▸ **EXERCISE AIM**
Exactly the lines from the one containing "Given: Click the" through the end of the data below are to be reproduced, and nothing besides them.
(DATA FOR PROCESSING Opens)
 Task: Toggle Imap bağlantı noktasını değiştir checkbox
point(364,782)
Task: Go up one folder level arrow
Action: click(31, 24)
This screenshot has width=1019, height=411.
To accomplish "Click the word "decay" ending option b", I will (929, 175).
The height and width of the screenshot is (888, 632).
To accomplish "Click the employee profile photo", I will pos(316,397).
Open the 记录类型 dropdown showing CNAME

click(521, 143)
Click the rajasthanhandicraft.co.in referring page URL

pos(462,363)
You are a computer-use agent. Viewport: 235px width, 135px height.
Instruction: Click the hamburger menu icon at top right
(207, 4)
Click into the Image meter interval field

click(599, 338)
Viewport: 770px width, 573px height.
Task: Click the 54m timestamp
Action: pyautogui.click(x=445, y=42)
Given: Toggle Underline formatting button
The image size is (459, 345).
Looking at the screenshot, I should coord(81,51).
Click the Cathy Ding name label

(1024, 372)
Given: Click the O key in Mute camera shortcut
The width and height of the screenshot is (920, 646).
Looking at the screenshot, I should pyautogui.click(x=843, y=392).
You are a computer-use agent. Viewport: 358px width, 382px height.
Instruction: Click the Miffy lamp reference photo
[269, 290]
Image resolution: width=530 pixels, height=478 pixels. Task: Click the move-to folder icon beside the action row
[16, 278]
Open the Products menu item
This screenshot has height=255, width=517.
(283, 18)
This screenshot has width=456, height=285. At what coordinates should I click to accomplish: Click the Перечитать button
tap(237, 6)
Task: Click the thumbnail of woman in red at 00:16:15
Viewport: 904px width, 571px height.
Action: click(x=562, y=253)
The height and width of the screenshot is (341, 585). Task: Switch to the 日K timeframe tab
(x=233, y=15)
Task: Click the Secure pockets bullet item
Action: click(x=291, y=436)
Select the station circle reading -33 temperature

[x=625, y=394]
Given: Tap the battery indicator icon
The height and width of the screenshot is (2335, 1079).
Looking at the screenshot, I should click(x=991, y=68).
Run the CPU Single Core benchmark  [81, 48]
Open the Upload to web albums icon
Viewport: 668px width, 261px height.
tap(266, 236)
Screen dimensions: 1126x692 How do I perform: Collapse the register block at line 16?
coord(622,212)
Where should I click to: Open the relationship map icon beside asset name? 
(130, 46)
(DATA FOR PROCESSING Closes)
▸ **RESPONSE TO THE EXERCISE**
Given: Click the O key in Mute camera shortcut
The width and height of the screenshot is (920, 646).
Looking at the screenshot, I should pyautogui.click(x=843, y=392).
You are a computer-use agent. Viewport: 358px width, 382px height.
Instruction: Click the Miffy lamp reference photo
[269, 290]
Image resolution: width=530 pixels, height=478 pixels. Task: Click the move-to folder icon beside the action row
[16, 278]
Open the Products menu item
This screenshot has height=255, width=517.
(283, 18)
This screenshot has width=456, height=285. At what coordinates should I click to accomplish: Click the Перечитать button
tap(237, 6)
Task: Click the thumbnail of woman in red at 00:16:15
Viewport: 904px width, 571px height.
Action: click(x=562, y=253)
The height and width of the screenshot is (341, 585). Task: Switch to the 日K timeframe tab
(x=233, y=15)
Task: Click the Secure pockets bullet item
Action: click(x=291, y=436)
Select the station circle reading -33 temperature

[x=625, y=394]
Given: Tap the battery indicator icon
The height and width of the screenshot is (2335, 1079).
Looking at the screenshot, I should click(x=991, y=68).
Run the CPU Single Core benchmark  [81, 48]
Open the Upload to web albums icon
Viewport: 668px width, 261px height.
tap(266, 236)
Screen dimensions: 1126x692 How do I perform: Collapse the register block at line 16?
coord(622,212)
Where should I click to: Open the relationship map icon beside asset name? 
(130, 46)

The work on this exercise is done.